The ongoing debate centers on the best approach between:
- modest treatment to slow Progression to Active Myeloma,
- aggressive “MM” treatment to completely stop MM from developing
- limited, well tolerated myeloma therapy for longer disease control but reasonable toxicity.
In high risk patients, QUIRIDEX was the first randomized trial to show the advantage of PFS and OS for early intervention. Median follow-up is about 10.8 years, and, even if confirming the strong need of intervention in high risk settings, some caveats emerge: advanced imaging was not required, the contribution of dexamethasone unclear and 10% SPM in treated were detected.
The ECOG trial confirms this data and also adds the FLC ratio in the elegibility criteria as well as focusing on toxicities and quality of life, which are important aspects in this setting.
The use of novel agents, particularly monoclonal antibodies, is being explored in international randomized clinical trials. Single agent opportunities seem not to provide the best results, even in the low rate of deep responses and lower PFS than lenalidomide-based regimens, the Centaurus trial has shown the effectiveness of anti-CD38 with a impressive tolerability. The currently ongoing Aquila phase-3 trial compares different schedules of daratumumab versus monitoring.
This data was the basis for ongoing clinical trials in which monoclonal antibodies anti-CD38 are added to lenalidomide versus lenalidomide-dexa with OS/PFS as endpoints (i.e. EAA173 and ITHACA/EFC15992). Carfilzomib in different combinations has also shown promising results in this setting, and is being explored in GEM-CESAR trial.
Considering the evidence of effectiveness of anti-CD38 antibodies and Carfilzomib, the IMF/Black Swan Research group designed the Aggressive Smoldering Curative Approach Evaluating Novel Therapies and Transplant (ASCENT) trial, in which patients are treated with quadriplet Carfilzomib-Lenalidomide-Daratumumab-Dexamethasone with following consolidations randomizing 4 cycles of the same regimen versus ASCT, following intensification and maintenanc. The preliminary data was presented by Professor Shaji Kumar at ASH 2022 and appeared interesting in terms of efficacy, particularly in deepness of response, with adequate tolerability.

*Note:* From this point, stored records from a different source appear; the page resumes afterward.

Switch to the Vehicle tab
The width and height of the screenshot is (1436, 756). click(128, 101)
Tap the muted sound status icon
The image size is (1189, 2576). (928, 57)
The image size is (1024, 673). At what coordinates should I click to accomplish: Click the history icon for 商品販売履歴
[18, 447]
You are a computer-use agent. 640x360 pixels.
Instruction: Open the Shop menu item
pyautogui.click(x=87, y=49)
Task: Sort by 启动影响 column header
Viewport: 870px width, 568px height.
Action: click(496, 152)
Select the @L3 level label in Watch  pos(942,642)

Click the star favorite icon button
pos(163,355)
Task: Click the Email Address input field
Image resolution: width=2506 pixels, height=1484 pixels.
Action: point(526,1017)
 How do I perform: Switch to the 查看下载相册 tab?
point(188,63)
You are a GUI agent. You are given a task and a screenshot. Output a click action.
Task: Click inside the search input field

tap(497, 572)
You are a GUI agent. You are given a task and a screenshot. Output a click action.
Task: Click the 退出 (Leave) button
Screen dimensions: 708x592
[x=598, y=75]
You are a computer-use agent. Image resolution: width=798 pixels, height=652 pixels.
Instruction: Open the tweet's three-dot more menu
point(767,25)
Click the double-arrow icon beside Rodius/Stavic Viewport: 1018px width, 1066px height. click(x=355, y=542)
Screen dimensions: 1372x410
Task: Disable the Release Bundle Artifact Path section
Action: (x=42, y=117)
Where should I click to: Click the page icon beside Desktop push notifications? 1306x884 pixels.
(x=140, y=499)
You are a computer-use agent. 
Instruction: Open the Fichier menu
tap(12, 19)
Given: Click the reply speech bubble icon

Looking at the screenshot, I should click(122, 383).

Gene-expression-profiling plus Integrated Multidisciplinary approach to detect new-generation risk-adapted Prognostic Index in Smoldering Myeloma and Multiple Myeloma (GIMPI) (PI: Claudio Cerchione) is an ongoing traslational trial at Istituto Romagnolo per lo Studio dei Tumori “Dino Amadori” – IRST IRCCS – Meldola – Italy. It aims to better focus on patients risk, combining deep molecular and advanced imaging analysis focusing on the importance of these data in the pathogenesis, prognostication and, in high risk patients, in response evaluation and monitoring, with the final endpoint to detect new biomarkers in order to improve risk stratification and monitoring with a future, hopefully, biomarkers-driven therapy.